Immer wieder ist zu lesen, dass eine bestimmte Wortwahl quasi hinter dem Rücken der Leser bzw. Zuhörer diese zur Übernahme einer bestimmten Denkweise verleiten will (sog. Framing). Wesentlich seltener hingegen wird die ganz offene Zerstörung eines konventionellen Inhalts von Wörtern zu ebendiesem Zweck thematisiert. Was ein Grund ist, genau dies zu unternehmen.

Besonders deutlich wird die Sprachmanipulation bei der Auflösung bzw. Zerstörung komplexer Formeln, was an einem Beispiel aus dem Bereich der Hendiadyoin illustriert werden soll. Ein Hendiadyoin ist eine Konstruktion, bei der zwei Begriffe einen dritten repräsentieren. Wenn jemand in einer Prüfung mit Pauken und Trompeten (= nicht nur knapp, sondern ganz und gar) durchfällt, kann es sein, dass Hinz und Kunz (= jeder) davon erfährt, woraufhin der Betreffende mit Sack und Pack (= mit allen Besitztümern) in eine unbekannte Ferne zieht. Eine Auflösung dieser Hendiadyoin läge dann vor, wenn im obigen Satz etwa von Trompeten und Pauken die Rede wäre, von Hinz, Kunz und Karl-Heinz oder von Sack, Pack und Unterwäsche.

Im folgenden soll von einem speziellen Hendiadyoin die Rede sein: der mantraartig angeführten Anrede „Meine Damen und Herren und alle dazwischen und außerhalb“ des Jan Böhmermann in seiner Sendung „ZDF Magazin Royale“. Im Kern ist das konventionelle „Meine Damen und Herren“ ja nichts anderes als die höflichere Version von „Hallo Leute“. Was kann also die veränderte Formulierung bedeuten?

Wenn „Damen und Herren“ identisch mit „Leuten“ oder auch „allen im Saal und an den Empfangsgeräten“ sind, dann handelt es sich bei den „dazwischen“ um eine Teilmenge der „Leute“ und bei denjenigen „außerhalb“ um eine Menge an Personen, die nicht zu den „Leuten“ gehören. Die erste Gruppe ist noch recht einfach zu identifizieren: Es sind „Leute“, die über die eher distanziert wirkende Formulierung „Damen und Herren“ hinaus eine besondere Nennung verdienen; es kann sich also nur um Personen handeln, die mehr sind als bloße „Leute“, also etwa „Freunde“.

Keine bloße Teilmenge der „Leute“, sondern eine zusätzliche Personengruppe sind diejenigen „außerhalb“. Und wenn jemand „außerhalb“ von „allen“ steht, muss es sich konsequenterweise um eine qualitative Markierung handeln, d. h. um Personen, die so weit über oder unter den „Leuten“ stehen, dass sie einer eigenen Benennung bedürfen.
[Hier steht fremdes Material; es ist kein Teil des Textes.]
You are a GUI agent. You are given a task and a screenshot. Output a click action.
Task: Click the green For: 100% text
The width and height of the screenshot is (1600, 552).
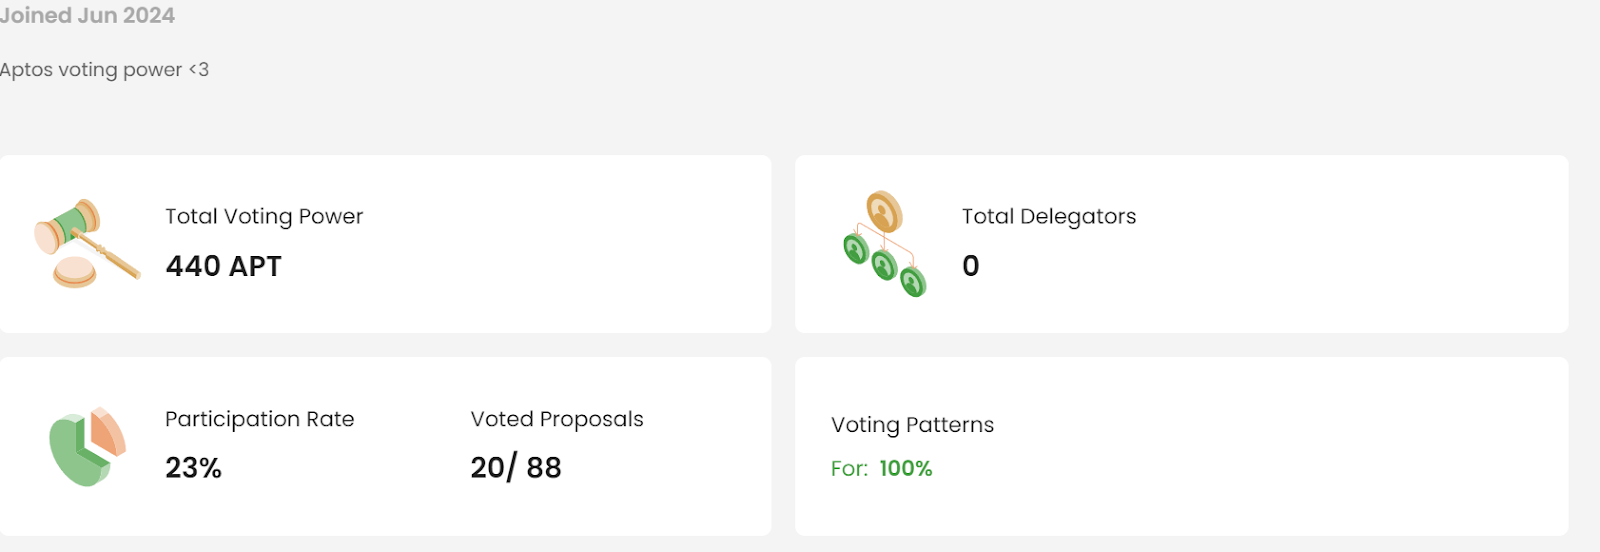pyautogui.click(x=882, y=469)
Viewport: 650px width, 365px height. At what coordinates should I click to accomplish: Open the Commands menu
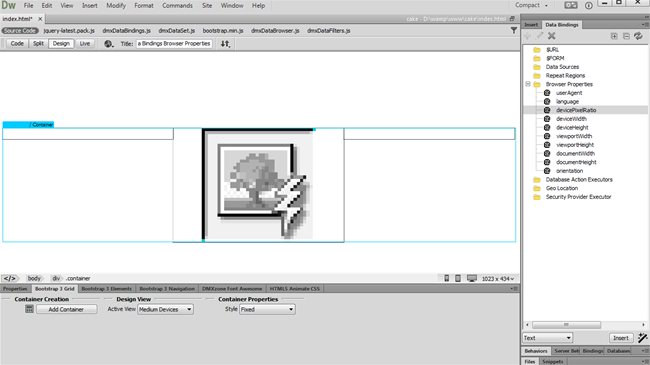click(177, 5)
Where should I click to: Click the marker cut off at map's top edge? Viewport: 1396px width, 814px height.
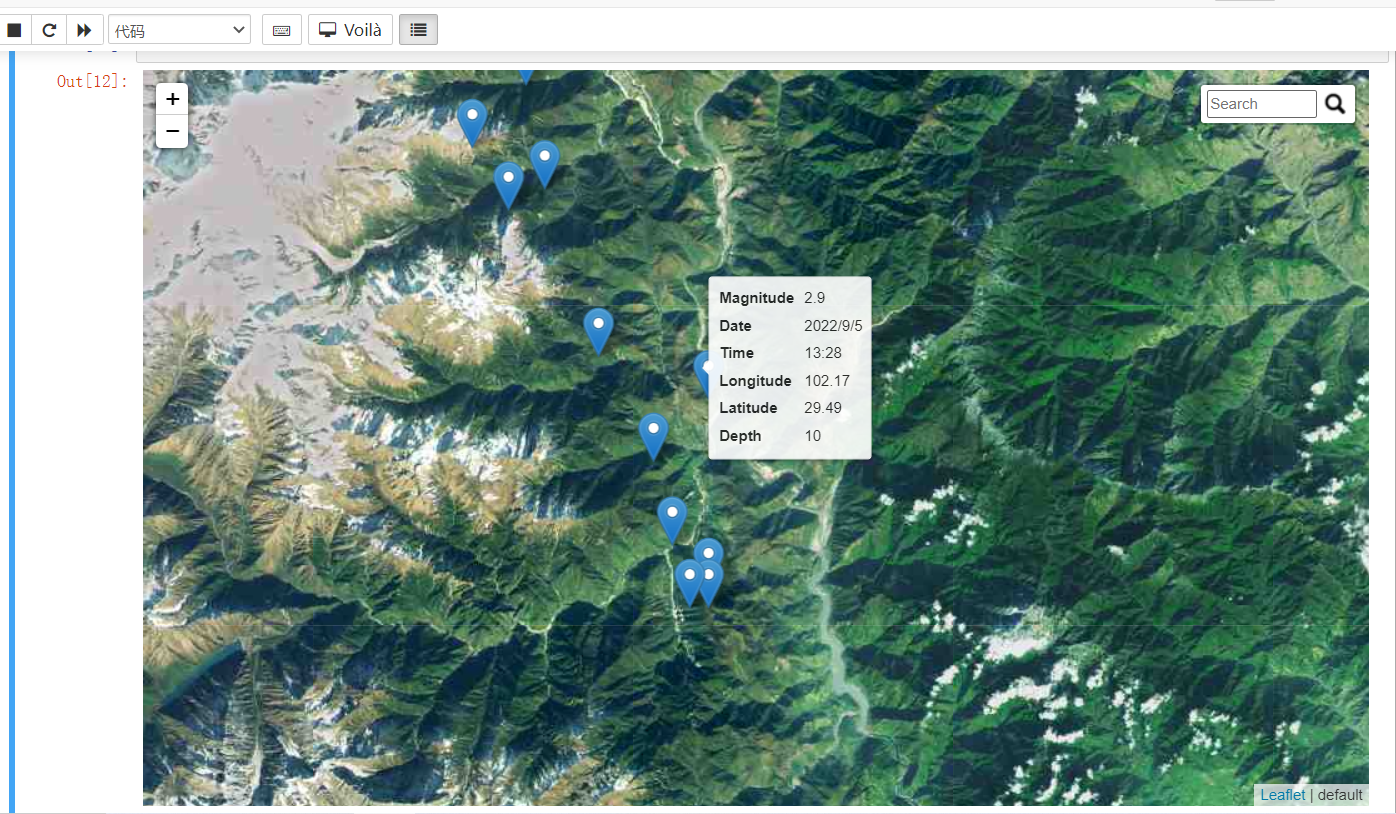(525, 75)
Daraus ergeben sich zwei mögliche Bedeutungen. Die eine Möglichkeit ist jedem bekannt, der einmal an einer politischen oder akademischen Festveranstaltung teilgenommen hat. Denn dort unterliegt die Anrede der Anwesenden einem strengen formalen Code: Zunächst wird der Gastgeber, der Jubilar etc. persönlich angesprochen, dann geht der Gruß an die Eminenzen und Exzellenzen, und erst zuletzt heißt es „Meine Damen und Herren“. Mit den Personen „außerhalb“ können also die Eminenzen und Exzellenzen gemeint sein; der kulturell-politische Hintergrund der Fernsehsendung macht es jedoch relativ unwahrscheinlich, dass Herr Böhmermann tatsächlich irgendwelche Exzellenzen hervorheben will.
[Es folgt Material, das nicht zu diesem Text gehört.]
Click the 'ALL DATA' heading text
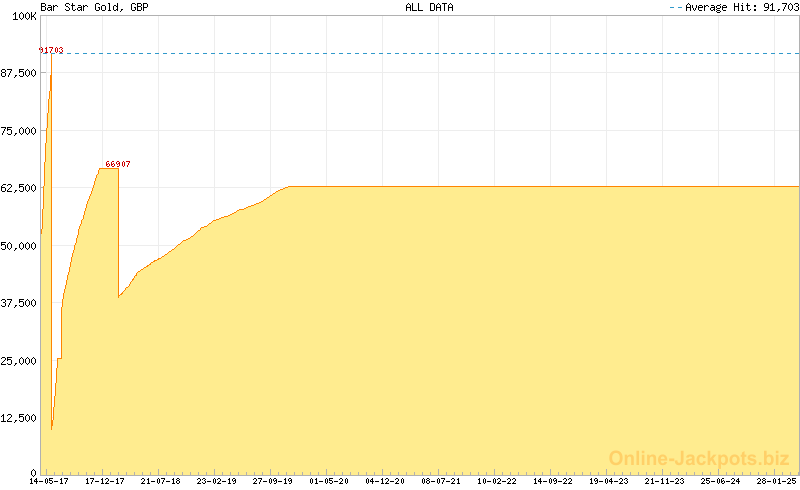800x490 pixels. pyautogui.click(x=429, y=7)
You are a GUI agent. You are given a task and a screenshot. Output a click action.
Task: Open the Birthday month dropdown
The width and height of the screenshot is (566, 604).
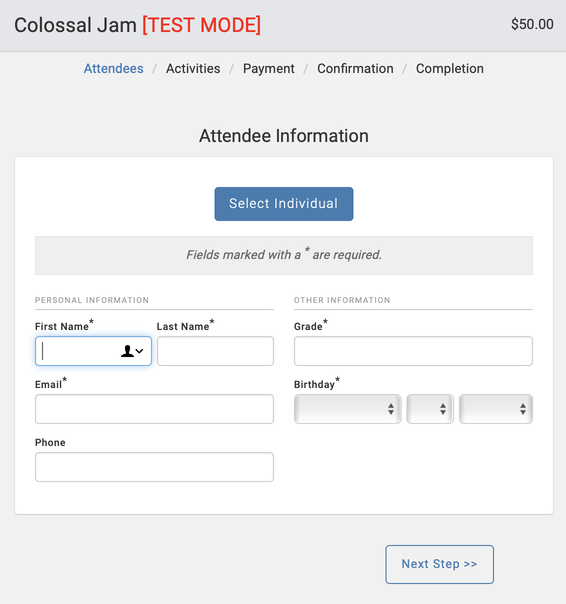(348, 409)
Damit bleibt nur der entgegengesetzte Pol der sprachlichen Separierung von Menschen: sie befinden sich so weit unter den „Leuten“, dass diesen die Zusammen-Nennung nicht zugemutet werden kann. Damit kann die skizzierte Auflösung des Hendiadyoin „Meine Damen und Herren“ wie folgt übersetzt werden: „Hallo Leute, liebe Freunde, liebe Neger!“ Damit wird eine Anrede imitiert, die bereits 1962 wohl von journalistischer Seite dem damaligen Bundespräsidenten Lübke angedichtet wurde. Nur die „Freunde“ sind neu. Es gibt also immer noch sprachliche Entwicklungen, die uneingeschränkt begrüßt werden können – man sollte Hierarchien, die man haben will, auch sprachlich markieren. Es bleibt aber die Frage, ob man dafür ein Hendiadyoin zerstören muss.